Like all good things, though, it came to an end. I’m leaving after June and starting my own thing.

My good friend, Heather, and I found a guy a couple hours away who refurbishes Airstreams for a living. We went and saw his lot. He had 30 or 40 of them laying around. His dad started the business almost 50 years ago. He worked with his dad, until pop retired, and now works with his son.

We’re planning to buy one and make a mobile bar out of it to cater wedding receptions, etc. I’ll have lots of pics and videos as we move along. Hopefully we’ll be signing on it this week.

Right now I’m working on our competitive advantage. One thing I want to do, that you can’t find anywhere else, is have a great tap system. I plan to make homemade ginger beer on draft for Moscow Mules/Dark and Stormies, etc. I want to do tonic on tap, either our own or Jack Rudy or something. I also want to partner with a few local breweries to have good beer on draft as well.

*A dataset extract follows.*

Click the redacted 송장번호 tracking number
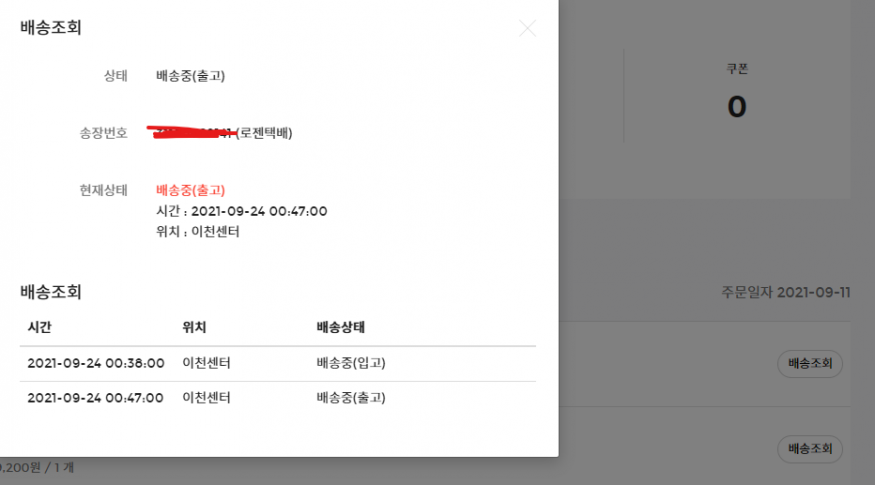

We’ll do awesome batched cocktails. We’ll have a couple punches. Maybe Manhattans on draft if I can get a nitro system going, which seems easy. Maybe even a rapid barrel aged cocktail served from a barrel for aesthetics.

Bridging the Gap

I recently took an evening job bartending. It is my goal to open a bar in the not too distant future, and I thought I might as well have someone pay me to learn how to do it.

I’ve also been throwing cocktail parties, big and small, at my house a lot. The two, I think, provided me with a learning experience this moth.

See, the bar I work at isn’t what you’d really call a cocktail bar. It sort of tries to be, but the owner just doesn’t know that much about cocktails. He does have lots of whiskey though, like maybe 30 bottles. He also stocks Carpano Antica and Luxardo Cherries, so I can make a mean Manhattan. If you order a Manhattan from any of the other bartenders though, good luck. You’ll likely get something containing Luxardo Liquer and served on the rocks, and so help me God I’ve seen my coworkers put Sprite in an Old-Fashioned.

I’ll fix that in a couple months, but here’s the point. Between that bar and my family Christmas party, I’ve run into a lot of people who think a cocktail is some sweet, fruity vodka beverage served in a martini glass. (Of course they call it a martini, but I won’t get into that here.) At the bar I can at least come up with something. I’ve got all sorts of fruit juices, Fireball, and there’s a bottle of Apple Pucker somewhere. But at home I don’t have any of that, and I’m not stocking it no matter how bad a host that makes me.

What I need to do is learn to bridge the gap. The gap between the “martini” (using of course, the TGI Fridays definition, not the actual martini) and a real cocktail.

See the problem isn’t the bar patron. They’ve been served thirty years worth of Chocolatinis. They’ve probably never had a drink with fresh lime juice in it. No wonder beer has done so well. If given a choice between Bud Light and whatever the hell passes for a “martini” at your chain restaurant, and assuming I can’t just go with water, I’d go with the beer. It isn’t good, but it doesn’t make me gag.

The problem is me. I can’t connect with them. I can’t subtly educate them. It’s not that they can’t appreciate nice things. It’s that I’m so wrapped up in which rye I should be using in my latest cocktail development that I’ve forgotten that 90% of people just aren’t there yet. I’m worried about how to teach people calculus when they haven’t even learned algebra.

So I need to learn to bridge that gap. To take the guy who says “can you make an Appletini?” and find something they’d like. (St Germain is turning out to be quite the crowd pleaser there, as well as Velvet Falernum. I suspect the shrubs I made will help too.) Or what to make for the guy who normally drinks Crown and Coke and thinks any gin drink equivalent to chewing on a pine tree.

I’ll get there. I will. But it’ll take practice and experimentation. I just have to keep in mind that the problem isn’t them. It isn’t that they can’t appreciate good things. It’s that nobody took the time to explain cocktails to them in a not-too-snobby way. To find out what they like and let them acquire tastes for the more flavorful spirits without treating them like imbeciles for not having done so yet.